Logo Questions Linux Laravel Mysql Ubuntu Git Menu
 

Fastest way to find indices of highest value in a matrix iteratively and exclusionarily

For the sake of anyone who stumbles upon this in the future, I apologize – I had conceived of the problem and solution incorrectly. A proper implementation of finding the coordinates of pairwise best hits in a 2D matrix is:

def pairwise_best_hit(matrix):
    boolean_max_matrix = (matrix.max(axis=1,keepdims=1) == matrix) & (matrix.max(axis=0,keepdims=1) == matrix)
    return np.transpose(boolean_max_matrix.nonzero())

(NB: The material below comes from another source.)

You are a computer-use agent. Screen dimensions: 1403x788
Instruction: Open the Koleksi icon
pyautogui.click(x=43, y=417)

I'm attempting to find the "best hits" in a similarity matrix (i.e. an mxn matrix where index along each axis corresponds to the ith position in vector m and the jth position in vector n). The simplest way to explain this is finding the indices of the highest values in a matrix iteratively, excluding previously selected rows and columns. This results in min(m,n) indices chosen.

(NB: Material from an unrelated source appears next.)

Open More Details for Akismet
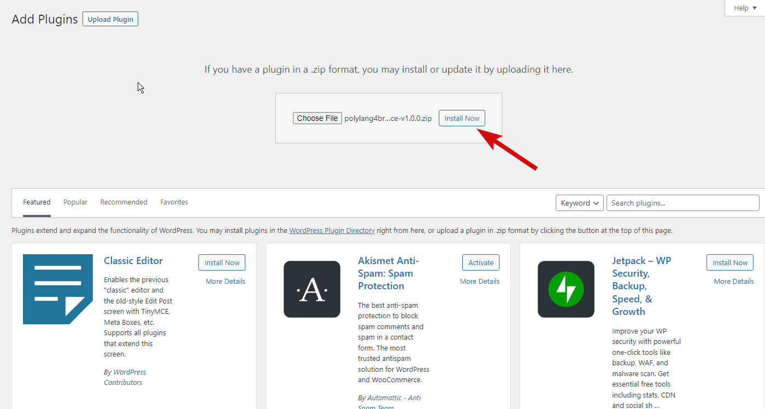Screen dimensions: 765x409 (x=480, y=281)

Here's my minimum reproducible example of my current implementation, using pandas:

import numpy as np
import pandas as pd

def pairwise_best_hit(sim):
    xdim,ydim = np.meshgrid(np.arange(sim.shape[1]),np.arange(sim.shape[0]))
    table = np.vstack((sim.ravel(),xdim.ravel(),ydim.ravel())).T
    df = pd.DataFrame(table).rename(columns={0:'sim',1:'index2',2:'index1'}).sort_values('sim',ascending=False)
    seq1_hits = []
    seq2_hits = []
    while len(df):
        index1 = df.iloc[0]['index1']
        index2 = df.iloc[0]['index2']
        seq1_hits.append(index1)
        seq2_hits.append(index2)
        df = df[(df['index1']!=index1)&(df['index2']!=index2)]
    return [seq1_hits,seq2_hits]

and for a matrix

sim = np.array([[1,5,6,2],[7,10,3,4],[1,5,3,7]])
pairwise_best_hit(sim)

returns

[[1, 2, 0], [1, 3, 2]]

Figured an edit would be the best way to respond to all comments simultaneously. Re: typical data size – m and n are anywhere from 250 to 1000 and the values in the matrix are floats.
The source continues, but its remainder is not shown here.